6 Cities Where Homebuyers Have More Buying Power-What You Need to Know
Briefly

Rising mortgage rates have outpaced income growth, reducing buying power for many Americans and lowering the maximum affordable home price for a median-income household by nearly $30,000 since 2019. Wages have increased about 15.7%, but that gain has not fully offset higher borrowing costs. Mortgage rates around 6.5%–7% have materially increased monthly payments; at a 6.75% rate, a $400,000 loan can cost roughly $600 more per month than at a 4% rate. Several metros—Cleveland, Phoenix, Richmond, Indianapolis, Tampa, and Austin—have seen improved affordability driven by robust local wage growth.

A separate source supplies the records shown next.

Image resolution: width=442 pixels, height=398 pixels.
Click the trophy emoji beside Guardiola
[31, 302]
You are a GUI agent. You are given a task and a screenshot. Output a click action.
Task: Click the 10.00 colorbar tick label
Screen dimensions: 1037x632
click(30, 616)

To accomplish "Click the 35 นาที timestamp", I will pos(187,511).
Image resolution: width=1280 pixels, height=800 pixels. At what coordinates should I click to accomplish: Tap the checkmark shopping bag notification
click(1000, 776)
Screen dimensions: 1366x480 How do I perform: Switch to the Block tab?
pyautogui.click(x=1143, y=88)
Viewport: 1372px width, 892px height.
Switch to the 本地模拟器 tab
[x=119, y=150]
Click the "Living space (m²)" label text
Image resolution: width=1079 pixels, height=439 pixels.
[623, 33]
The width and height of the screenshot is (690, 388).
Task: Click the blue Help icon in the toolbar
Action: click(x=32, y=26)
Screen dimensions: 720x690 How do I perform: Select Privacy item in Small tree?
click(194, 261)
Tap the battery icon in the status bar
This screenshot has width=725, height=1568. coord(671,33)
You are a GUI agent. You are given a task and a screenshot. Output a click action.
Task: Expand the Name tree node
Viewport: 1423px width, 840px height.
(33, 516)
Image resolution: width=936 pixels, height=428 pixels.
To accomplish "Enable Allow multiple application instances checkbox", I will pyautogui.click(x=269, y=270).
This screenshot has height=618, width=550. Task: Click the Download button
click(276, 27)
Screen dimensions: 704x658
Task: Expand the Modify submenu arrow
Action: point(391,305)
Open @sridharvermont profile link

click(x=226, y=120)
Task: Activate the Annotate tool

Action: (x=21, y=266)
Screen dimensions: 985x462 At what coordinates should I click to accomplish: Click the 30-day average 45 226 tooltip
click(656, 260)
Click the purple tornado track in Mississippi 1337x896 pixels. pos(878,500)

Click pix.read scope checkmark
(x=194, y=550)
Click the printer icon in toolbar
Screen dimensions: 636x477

In a challenging housing market where rising mortgage rates have outpaced income growth, Americans are facing reduced buying power, a new report from Realtor.com shows. However, some cities have seen an improvement in affordability due to robust wage growth. While the national trend shows a decrease in affordable home prices compared to 2019, certain metros like Cleveland, Phoenix, Richmond, Indianapolis, Tampa, and Austin have witnessed an increase in buying power.
Affordability Challenge: Nationally, the maximum affordable home price for a median-income household has dropped by nearly $30,000 compared to 2019, despite a 15.7% increase in wages. Impact of Interest Rates: Mortgage rates have risen to 6.5% to 7%, significantly affecting buying power. For instance, at a 6.75% rate, a $400,000 home loan could cost $600 more per month compared to a 4% rate.